Senator Kerry Campaigns In Ohio
Chris Hondros  /  Getty Images file
Senator John Kerry, a practicing Catholic, emerges from St. John's Cathedral in Cleaveland, OH. on Ash Wednesday.
By Bureau Chief
NBC News
updated 4/28/2004 8:33:21 AM ET 2004-04-28T12:33:21
ANALYSIS

The Catholic Church in the latter years of the papacy of John Paul II has often been criticized for a poor sense of timing.

The latest incident involves the release of a document aimed at suppressing what the Vatican considers varying types of inappropriate behavior during the celebration of the mass — but which landed as a hot potato in the midst of the American presidential campaign.  

Democratic candidate John Kerry, a practicing Catholic, has come under fire for his support of abortion rights, and the issue of whether he should be allowed to receive communion whilst publicly contradicting the will of the Church has become a major issue. 

The debate was born of a statement by St. Louis Archbishop Raymond Burke who said some time ago that Kerry should not be given communion while campaigning in that diocese because of his abortion stance.

But, it was last Friday’s Vatican news conference, led by Nigerian Cardinal Francis Arinze, that raised the heat in the media and for the candidate.   

The 70-page document that Arinze released did not take aim at politicians and their faith.

Rather, its purpose was to rein in some liberties that have been taken by local churches around the world where lay people have been allowed to perform functions normally done by priests, and the music has strayed from what Rome considers sacred.

But the content of this text was not the headline. Rather, it was simply a venue to get the Church’s top official discuss these issues, on the record.

In his position as “Prefect of Divine Worship and the Discipline of the Sacraments” Arinze is responsible for enforcing the Church’s teachings and keeping a close eye on compliance with liturgical orthodoxy. 

The reforms made by the Second Vatican Council, now 40 years ago, allowed for more involvement on the part of lay people in the mass, and the incorporation of local cultural traditions as well.

Now the more conservative of the high-ranking church officials feel that in many places these allowances have gone too far and need to be stopped.

“Kerry question”
But this “Kerry question” cuts much deeper in American society where the separation of church and state is a paramount principle in the constitution. The fear that the Pope could control America through a Catholic president almost cost John F. Kennedy his election. 

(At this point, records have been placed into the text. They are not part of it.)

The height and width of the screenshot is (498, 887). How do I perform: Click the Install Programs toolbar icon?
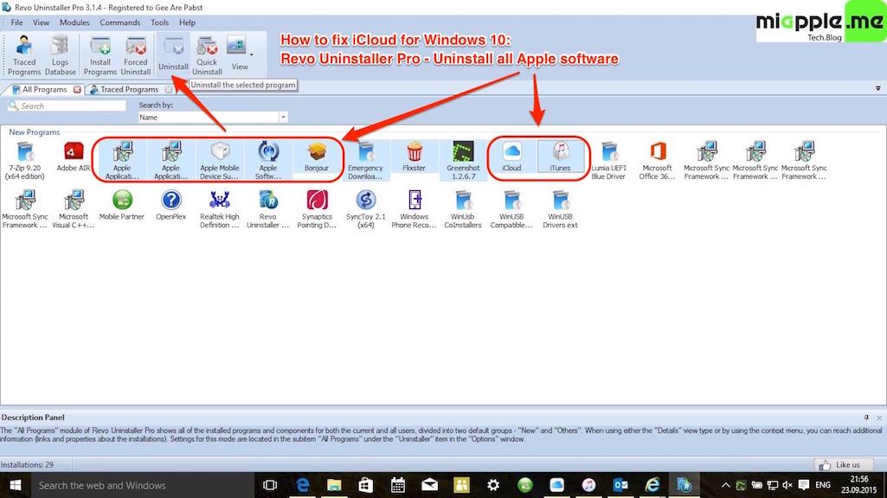click(100, 54)
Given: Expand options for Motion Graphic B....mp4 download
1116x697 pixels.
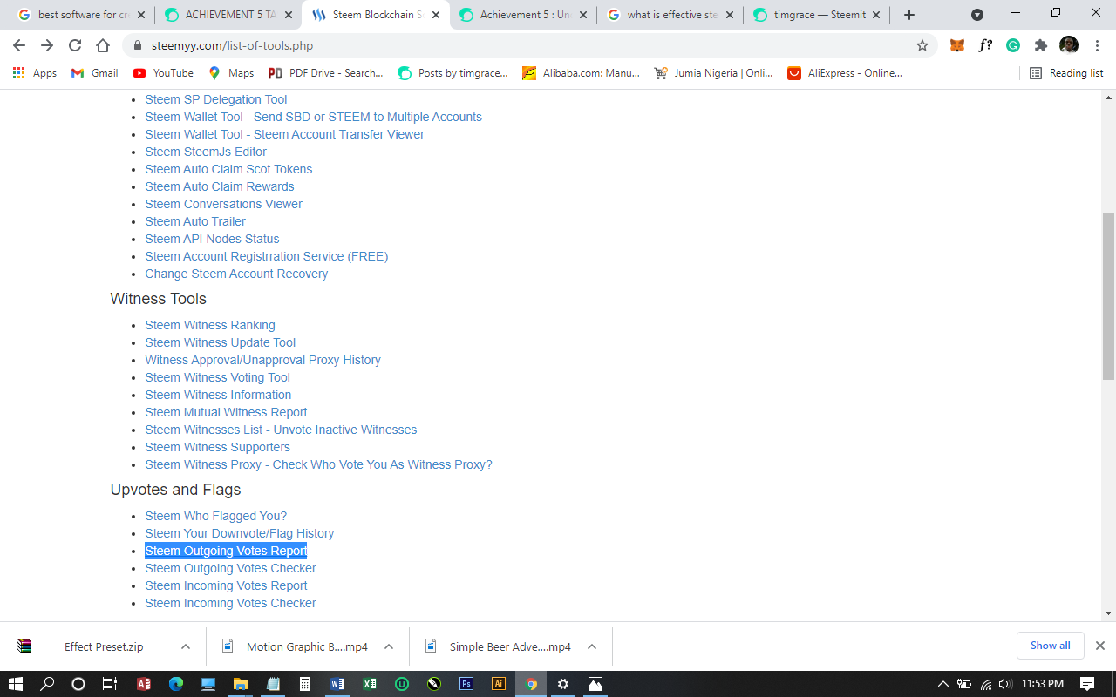Looking at the screenshot, I should click(x=390, y=646).
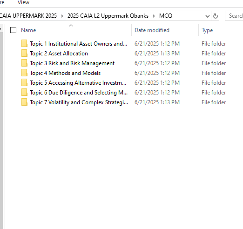This screenshot has height=229, width=243.
Task: Click the Topic 1 Institutional Asset Owners folder icon
Action: 24,43
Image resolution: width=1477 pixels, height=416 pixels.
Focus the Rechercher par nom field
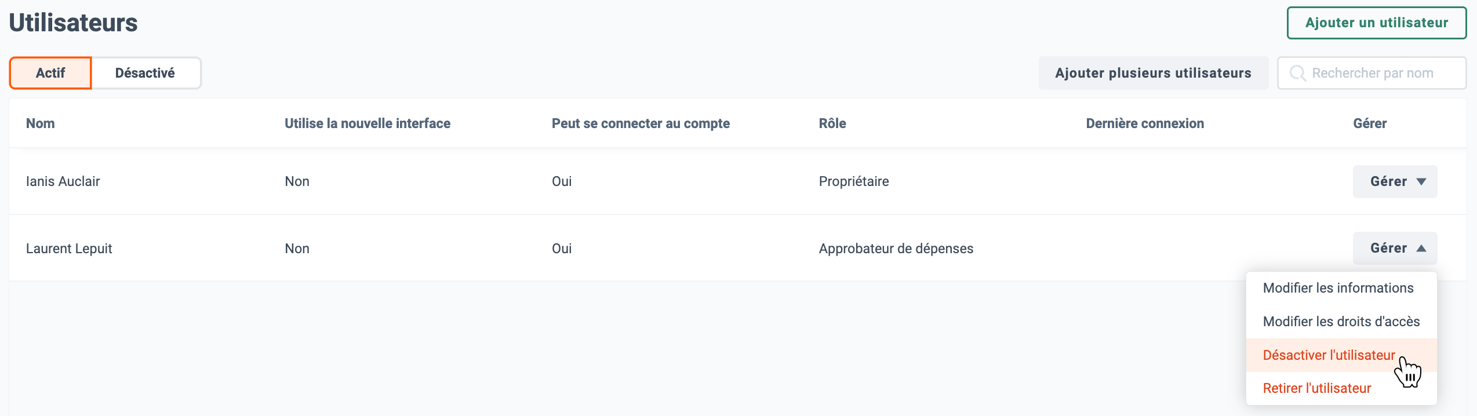click(1372, 73)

JFK was the first, and John Kerry would only be the second, Catholic president in U.S. history. Religious affiliation is not a guarantee of votes as Catholics seem to be evenly split between the parties. But the issue could still cost Kerry votes by pushing Catholic voters into taking sides on the communion issue. 

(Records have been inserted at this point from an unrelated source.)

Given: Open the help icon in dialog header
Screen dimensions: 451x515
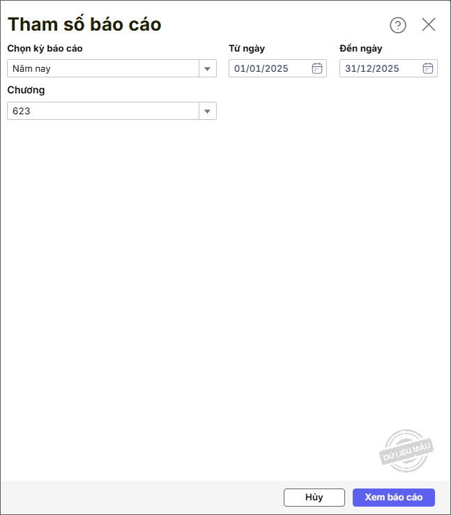Looking at the screenshot, I should (x=397, y=25).
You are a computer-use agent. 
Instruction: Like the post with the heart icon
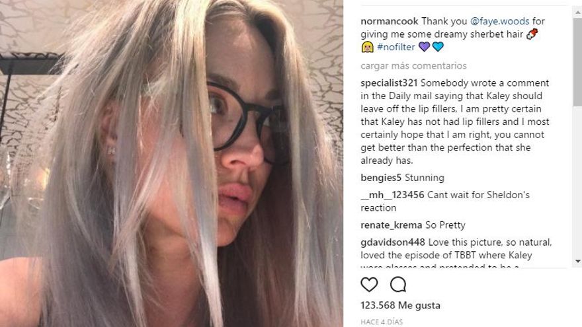click(369, 285)
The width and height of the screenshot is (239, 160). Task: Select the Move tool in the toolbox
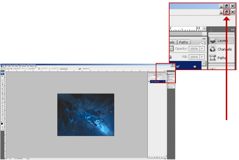pos(2,76)
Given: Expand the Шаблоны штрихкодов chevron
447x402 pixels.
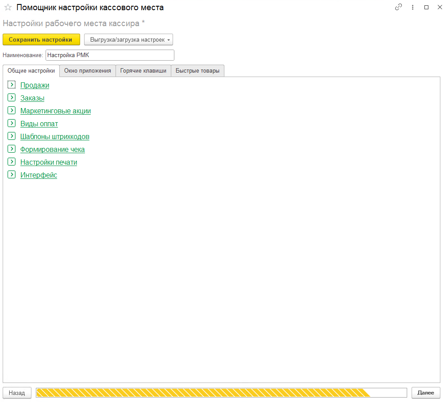Looking at the screenshot, I should (x=12, y=136).
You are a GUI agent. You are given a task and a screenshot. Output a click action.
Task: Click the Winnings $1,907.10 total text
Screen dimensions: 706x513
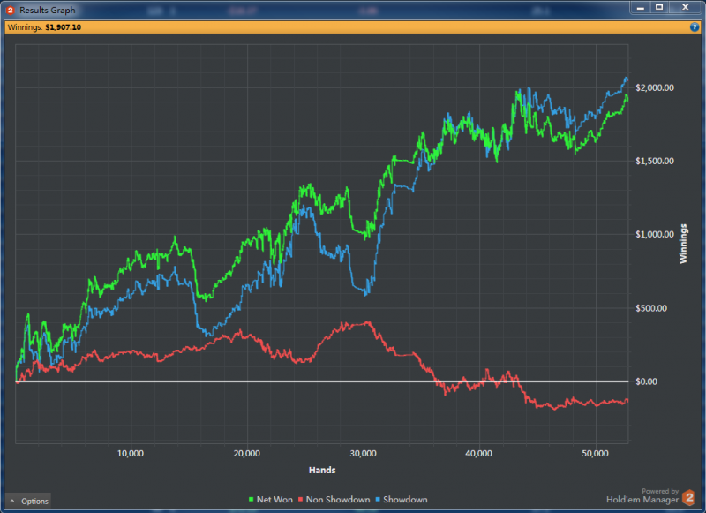(44, 27)
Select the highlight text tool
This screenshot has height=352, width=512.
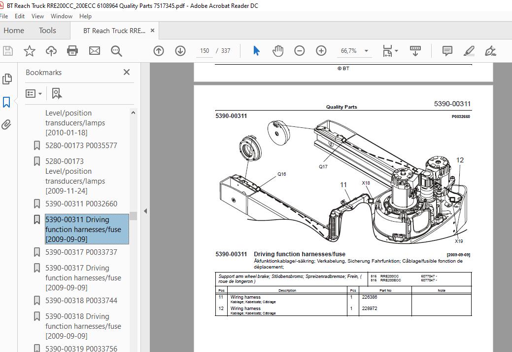[x=469, y=51]
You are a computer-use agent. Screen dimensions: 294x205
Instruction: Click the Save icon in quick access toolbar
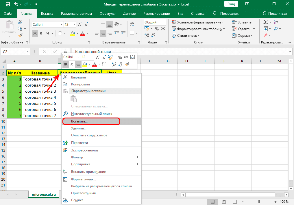[7, 4]
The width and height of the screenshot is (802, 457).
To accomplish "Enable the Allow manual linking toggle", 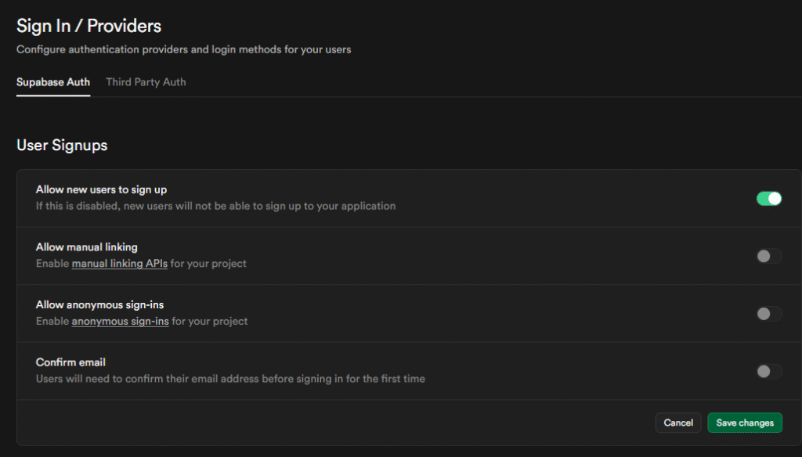I will click(x=768, y=256).
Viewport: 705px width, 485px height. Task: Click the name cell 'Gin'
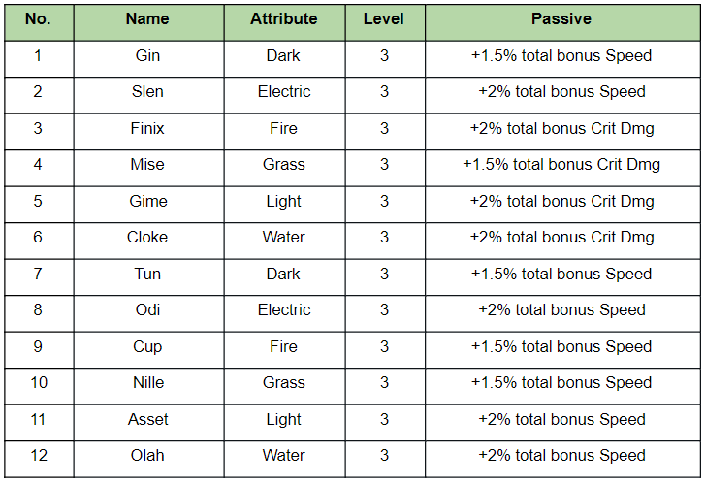147,56
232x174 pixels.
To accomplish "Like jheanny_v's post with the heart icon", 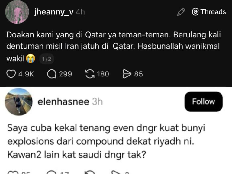I will (11, 74).
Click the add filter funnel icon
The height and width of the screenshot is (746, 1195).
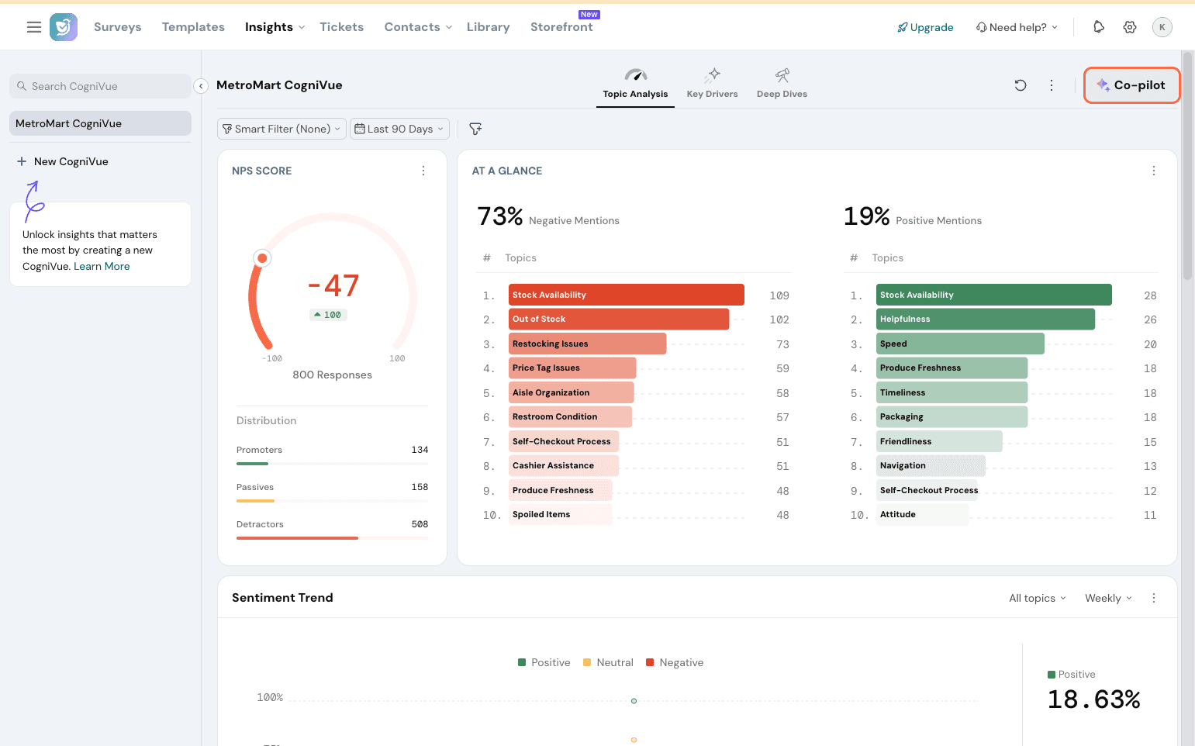coord(475,129)
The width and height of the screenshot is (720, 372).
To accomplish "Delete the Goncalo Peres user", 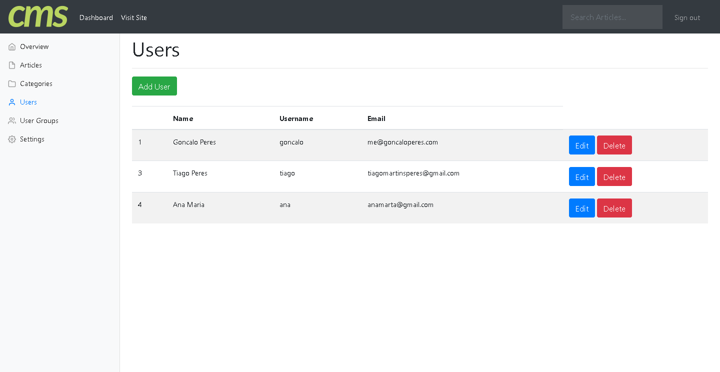I will click(614, 146).
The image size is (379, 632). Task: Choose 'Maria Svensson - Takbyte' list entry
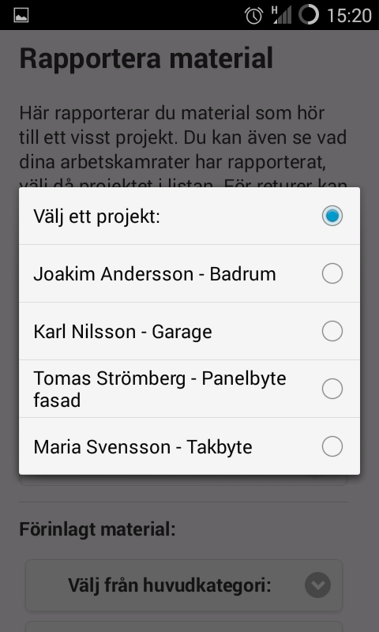click(190, 446)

Arinze was adroit enough not to get directly drawn into the American electoral fray by mentioning Kerry by name.

But, when he was pushed to respond as to whether an “unambiguously pro-abortion” politician should be allowed to take communion, he said such a politician “is not fit” to, and, “If they should not receive, they should not be given.”

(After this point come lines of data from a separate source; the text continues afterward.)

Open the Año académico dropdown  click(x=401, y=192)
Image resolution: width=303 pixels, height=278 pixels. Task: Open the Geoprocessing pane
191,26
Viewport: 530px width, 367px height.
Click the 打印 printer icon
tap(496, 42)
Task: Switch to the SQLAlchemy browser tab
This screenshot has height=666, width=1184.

Though Arinze’s choice of words here sounds almost biblical, he wasn’t vague at all when it came to saying who needs to deal with this problem: “The norm of the church is clear, the Catholic Church exists in the United States and there are bishops there. Let them interpret it. “

Hot potato thrown to American bishops
The hot potato is definitely in the American bishops’ lap now, and it is burning.

Not only would such a sacramental prohibition inflame the millions of American Catholics who agree that abortion should be legal, but it would also affect dozens of politicians across the country who hold the same positions as Kerry does.  

The pressure to do something is definitely on for the bishops but the timing couldn’t be worse. How can the separation of church and state be maintained when politicians are forced to choose between religion and government? 

Catholics are the largest religious group in America. With 65 million people they count for more than 25 percent of eligible voters.

Do the bishops really want to unleash a civil war of opinion among their believers, in a country that was built on the freedom to choose its means of worship?

Or will they find it wiser (and safer) to remember that the ultimate judge of moral behavior for Catholics has always been the conscience of the individual.

Stephen Weeke is the NBC News Bureau Chief in Rome.